Mark Gilles, Volkswagen's senior manager or product and technology communications, told Fox Business in a statement that the company is "notifying all affected individuals directly, regardless of whether [they] are required to do so by law, and will offer free credit protection services to approximately 90,000 individuals for whom sensitive information was involved."
The majority of those affected were Audi customers, according to Gilles.
The third party may have accessed the "sensitive information relating to the eligibility of a purchase, loan or lease" of about 90,000 U.S. and Canadian Volkswagen or Audi clients, Gilles said in the statement.

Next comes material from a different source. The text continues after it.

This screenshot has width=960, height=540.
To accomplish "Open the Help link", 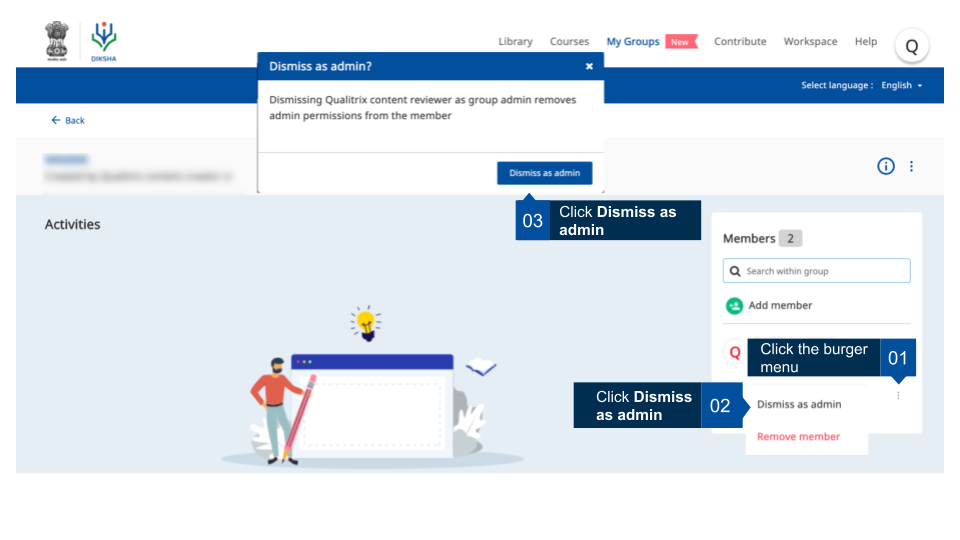I will pyautogui.click(x=865, y=42).
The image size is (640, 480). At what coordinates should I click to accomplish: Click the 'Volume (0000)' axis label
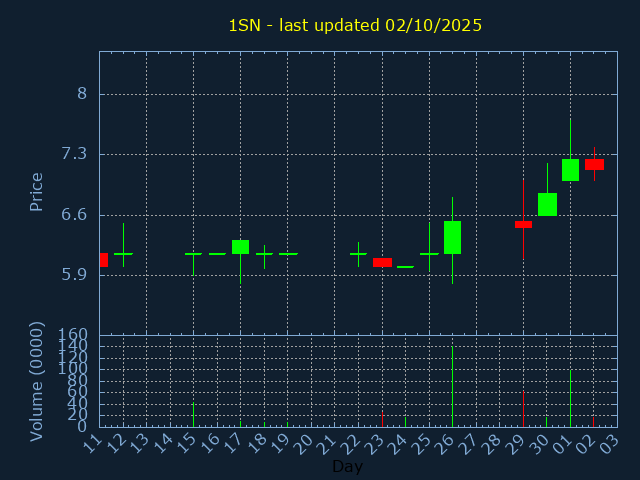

Additionally, the third-party actor may have accessed the first and last names, personal or business addresses, email addresses and phone numbers of the 3.3 million total customers impacted.
A "very small" number of birth dates, Social Security numbers, account or loan numbers and tax ID numbers may have also been exposed, Gilles said.
The carmaker is urging clients to "remain alert for suspicious emails or other communications that might ask them to provide information about themselves or their vehicle."